4. Les miracles de l’Évangile et des Actes, à part ceux qui se rapportent directement à la personne de Notre-Seigneur ou à des circonstances transitoires, comme les différents dons surnaturels, ne sont pas des faits isolés dans l’histoire de la religion. Ils ont été reproduits dans tous les siècles, offrant ainsi à chaque génération une démonstration, par analogie, de la possibilité et de la réalité des miracles évangéliques.

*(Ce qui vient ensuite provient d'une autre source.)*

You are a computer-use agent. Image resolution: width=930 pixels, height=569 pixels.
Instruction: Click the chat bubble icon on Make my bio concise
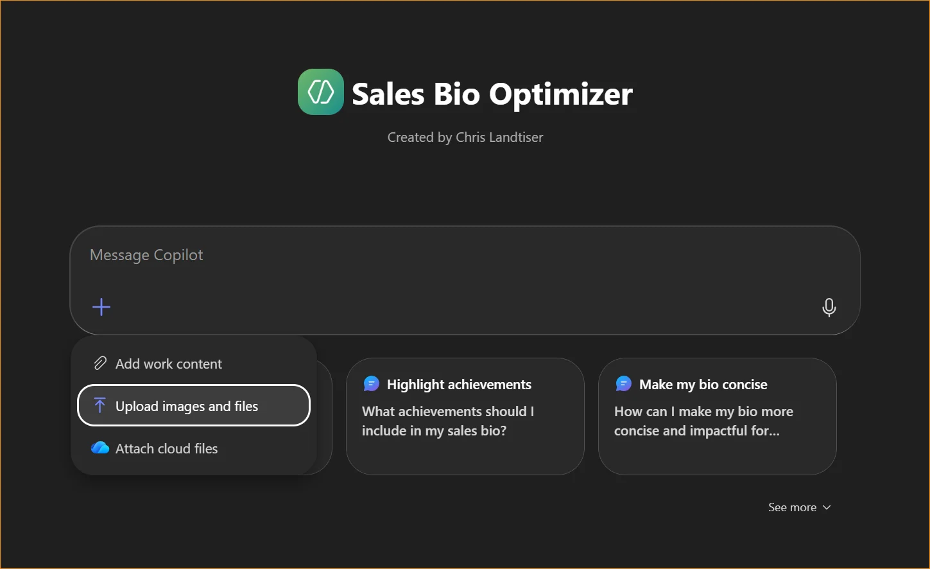point(623,383)
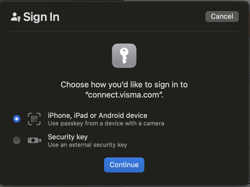Click the large passkey key icon
Screen dimensions: 250x187
point(124,56)
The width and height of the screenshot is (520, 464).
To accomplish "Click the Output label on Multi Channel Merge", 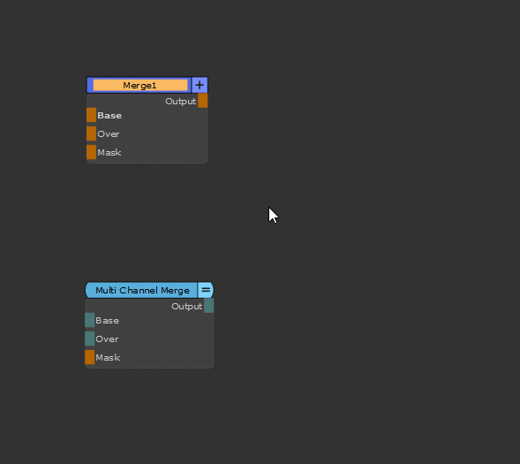I will [186, 307].
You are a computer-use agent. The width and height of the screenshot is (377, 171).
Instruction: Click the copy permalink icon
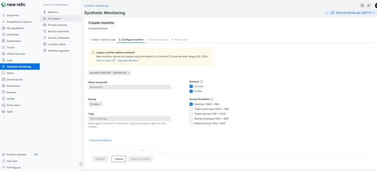(x=369, y=6)
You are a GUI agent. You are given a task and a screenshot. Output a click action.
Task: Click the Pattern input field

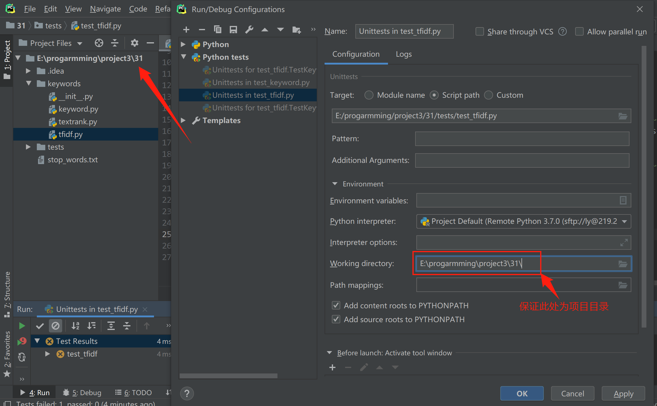pos(522,139)
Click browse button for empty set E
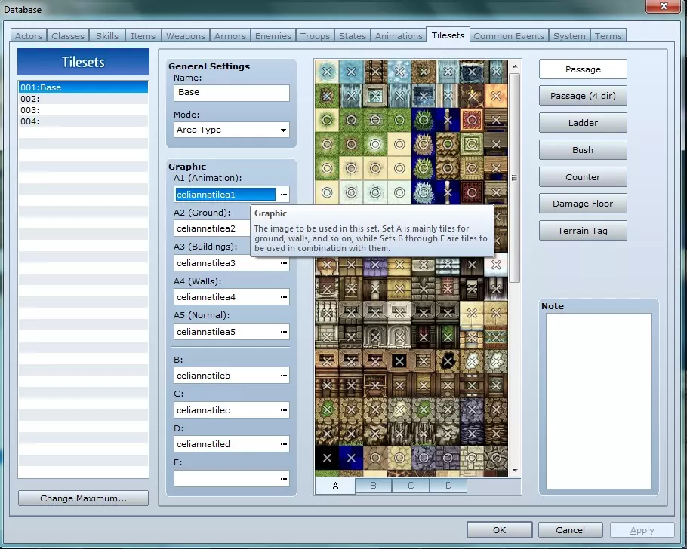 pos(283,478)
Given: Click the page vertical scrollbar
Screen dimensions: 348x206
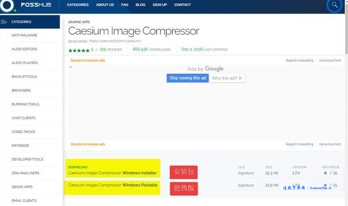Looking at the screenshot, I should coord(346,103).
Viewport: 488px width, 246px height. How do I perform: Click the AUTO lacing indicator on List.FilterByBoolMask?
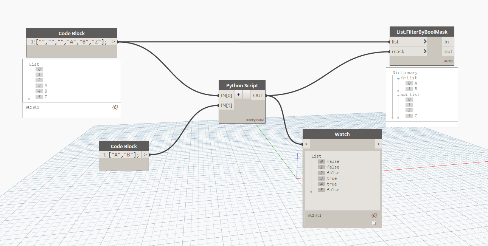449,61
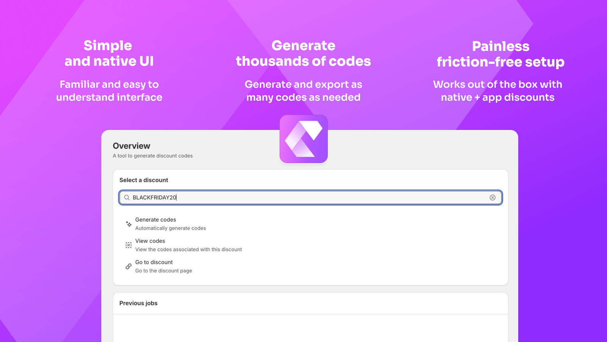Image resolution: width=607 pixels, height=342 pixels.
Task: Click the tool description under Overview
Action: 153,156
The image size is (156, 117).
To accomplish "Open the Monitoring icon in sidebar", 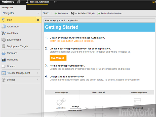I will click(4, 60).
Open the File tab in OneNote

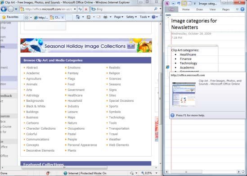click(171, 9)
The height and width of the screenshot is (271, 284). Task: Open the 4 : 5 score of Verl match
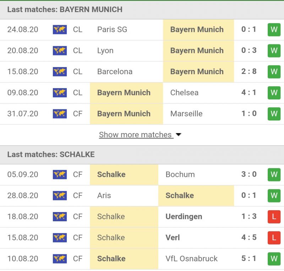(x=249, y=238)
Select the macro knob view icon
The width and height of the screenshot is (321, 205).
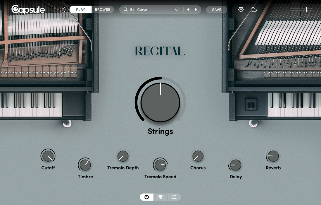point(147,197)
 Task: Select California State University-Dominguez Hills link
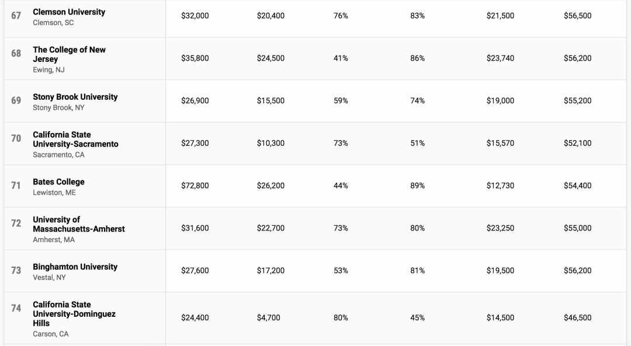click(x=74, y=314)
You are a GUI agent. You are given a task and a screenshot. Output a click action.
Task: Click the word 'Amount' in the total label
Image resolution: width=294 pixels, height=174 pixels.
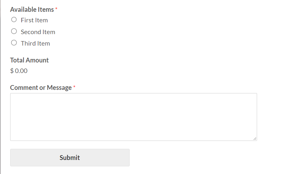tap(37, 60)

5. Il y a à noter une différence caractéristique entre les miracles de Jésus-Christ et ceux des hommes. Les hommes ne peuvent produire un effet surnaturel que par un pouvoir d’emprunt, qui leur vient de Dieu, seul auteur du surnaturel absolu. Ainsi, quand les Apôtres font des miracles, ou bien ils prient Dieu au préalable, comme saint Pierre à Joppé, Act., ix, 40, ou bien ils déclarent formellement que le miracle est opéré au nom et par la puissance de Dieu. Act., iii, 6 ; IX, 34, etc. Si le texte sacré n’indique ni l’une ni l’autre de ces conditions, la prédication des Apôtres donne assez formellement à entendre qu’ils n’agissent en tout qu’au nom de Dieu. S’il en eût été autrement, leur pouvoir miraculeux eût aussitôt pris fin, ou du moins eût revêtu un caractère capable de dévoiler son origine diabolique. Le Sauveur a dit en effet : « Il n’est personne qui, après avoir fait un miracle en mon nom, puisse aussitôt parler mal de moi. » Marc, ix, 38. Un acte opéré avec un pouvoir surnaturel venu de Dieu ne peut en effet accompagner une parole proférée contre Dieu. Quand, au contraire, c’est Jésus-Christ qui opère le miracle, il ne se réclame d’aucun autre pouvoir et il ne demande ce pouvoir à personne : il agit 4e sa propre initiative et par sa vertu personnelle. Sans doute il répète que « le Fils ne peut rien faire de lui-même que ce qu’il voit faire au Père », Joa., v, 19, que lui-même « il fait les œuvres de son Père », Joa., x, 37, que le Père, demeurant en lui, fait ses œuvres. Joa., xiv, 10. Mais il déclare que lui et son Père ne font qu’un, Joa., x, 30, d’où il suit que, dans la production des actes d’ordre surnaturel, Jésus-Christ n’est pas un principe d’action différent de son Père. Si, avant de ressusciter Lazare, il remercie le Père de l’avoir exaucé, tout en observant que le Père l’exauce toujours, Joa., xi, 41, 42, il ajoute qu’il ne parle ainsi qu’à cause de la foule, afin qu’elle croie que le Père l’a envoyé.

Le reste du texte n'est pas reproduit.